ACTIVITY → Please copy all of the data that follows exactly, leaving any pictures out.

GIVEN INFORMATION →
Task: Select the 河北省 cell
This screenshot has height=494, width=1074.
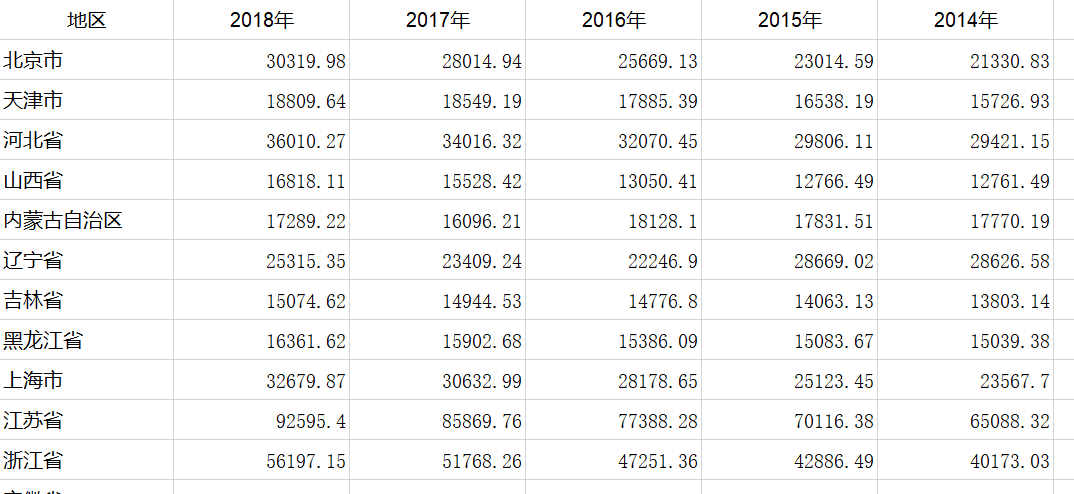Action: click(34, 141)
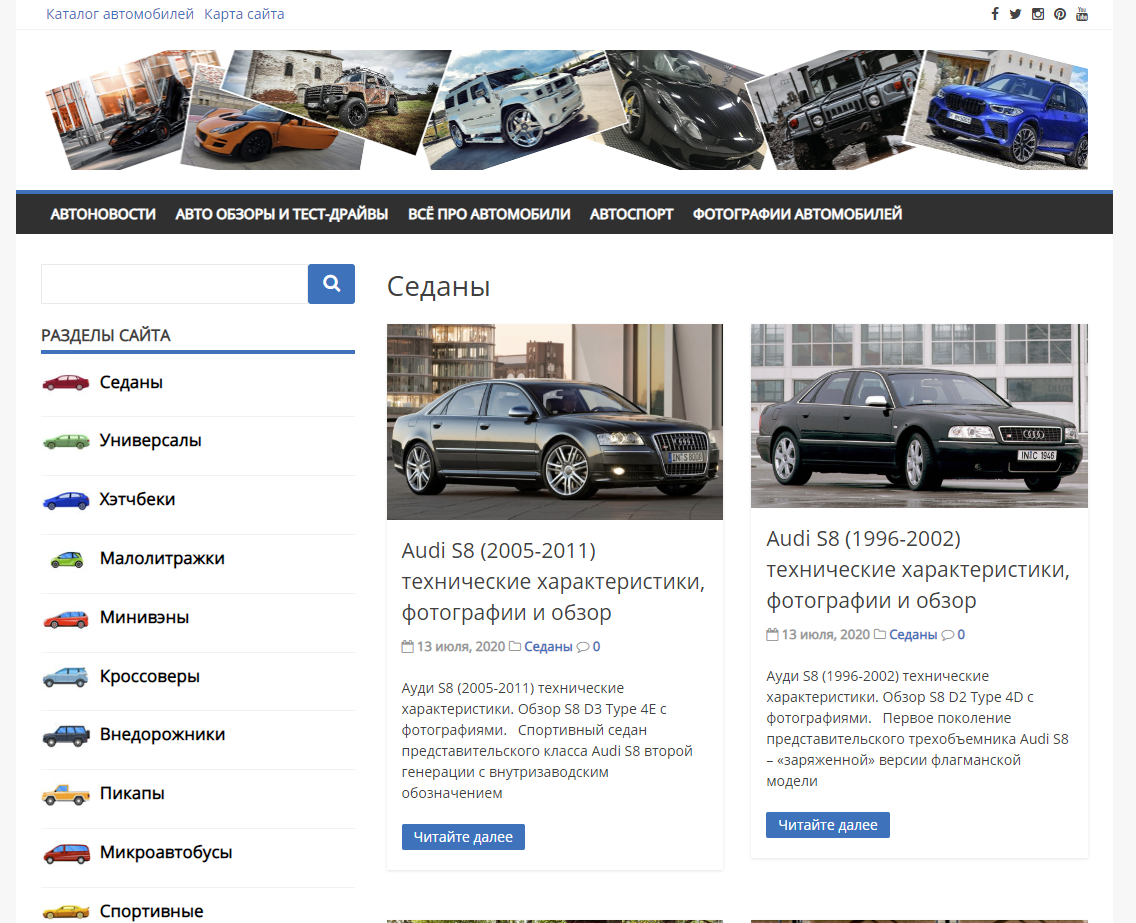Go to Фотографии автомобилей in navigation
1136x923 pixels.
(x=797, y=214)
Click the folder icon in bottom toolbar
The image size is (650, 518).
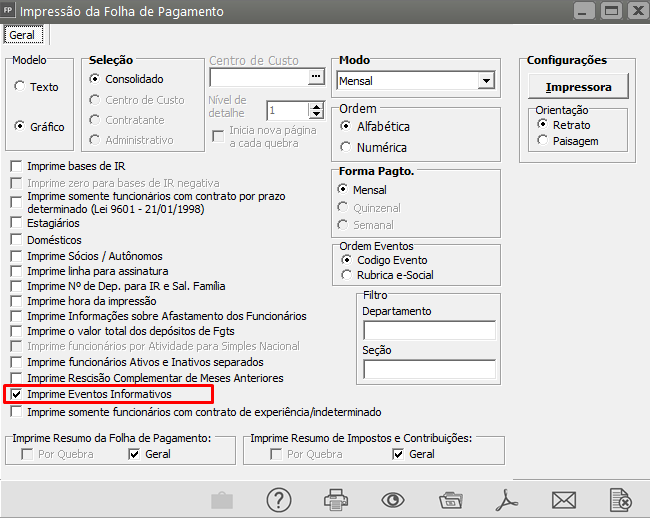tap(451, 499)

THE ANSWER →
Task: Select the 河北省 cell
This screenshot has height=494, width=1074.
Action: click(34, 141)
Go to Фотографии автомобилей in navigation
1136x923 pixels.
(x=797, y=214)
Click the folder icon in bottom toolbar
The image size is (650, 518).
tap(451, 499)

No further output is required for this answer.